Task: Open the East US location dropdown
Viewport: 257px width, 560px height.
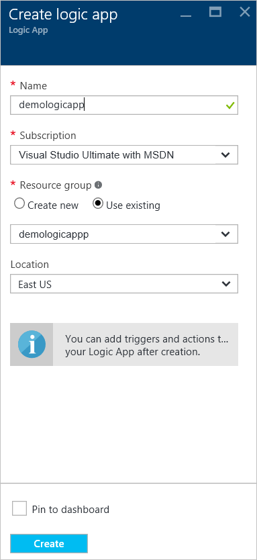Action: pyautogui.click(x=124, y=284)
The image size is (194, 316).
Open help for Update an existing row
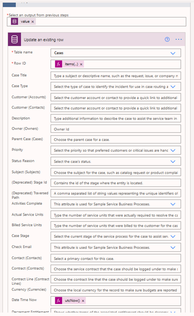167,39
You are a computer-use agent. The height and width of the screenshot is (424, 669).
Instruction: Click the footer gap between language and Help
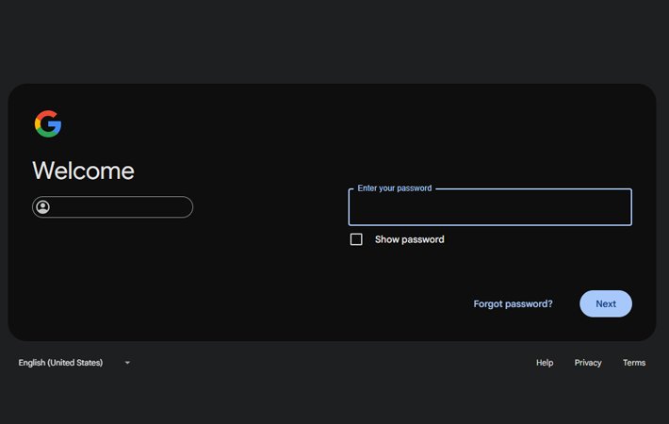pos(330,363)
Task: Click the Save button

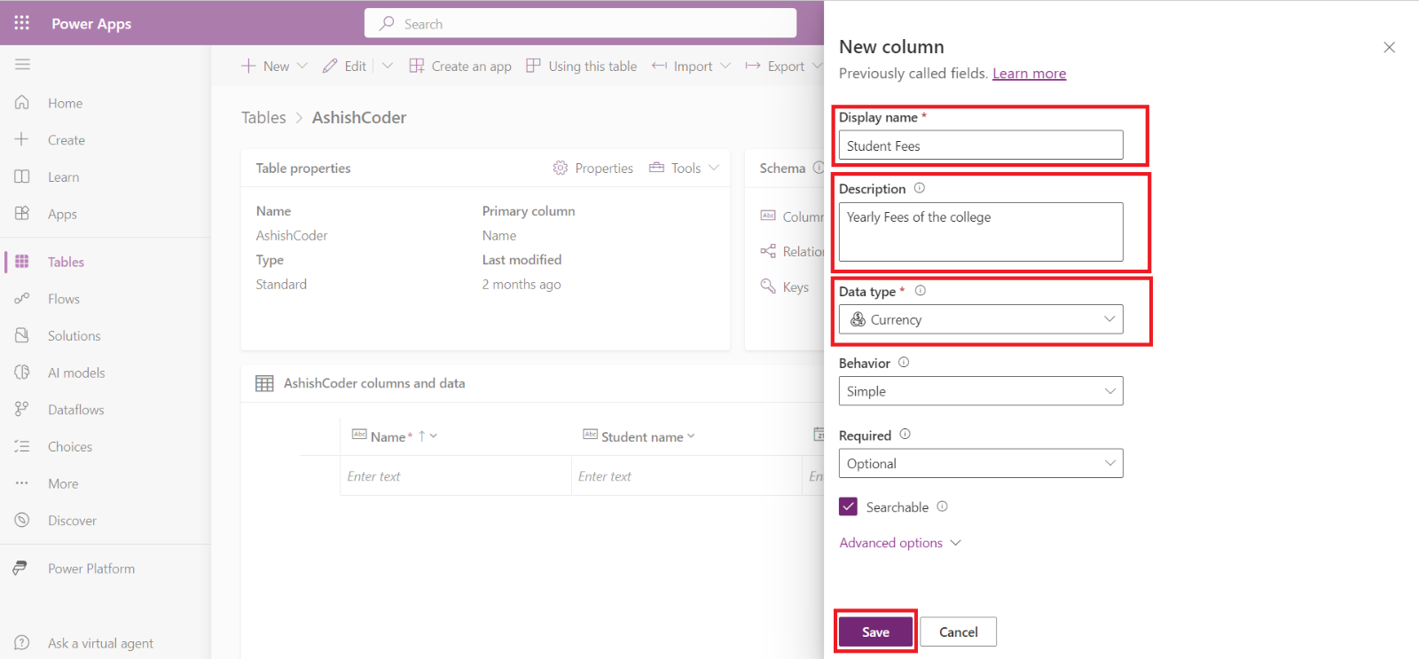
________________________
From the line holding "Viewport: 257px width, 560px height." down to the final line of the entries above, print every line exactly. Pictures do not go in.

Viewport: 257px width, 560px height.
Action: pyautogui.click(x=124, y=284)
The image size is (194, 316).
Open help for Update an existing row
167,39
You are a computer-use agent. The height and width of the screenshot is (424, 669).
Instruction: Click the footer gap between language and Help
pos(330,363)
Task: Click the Save button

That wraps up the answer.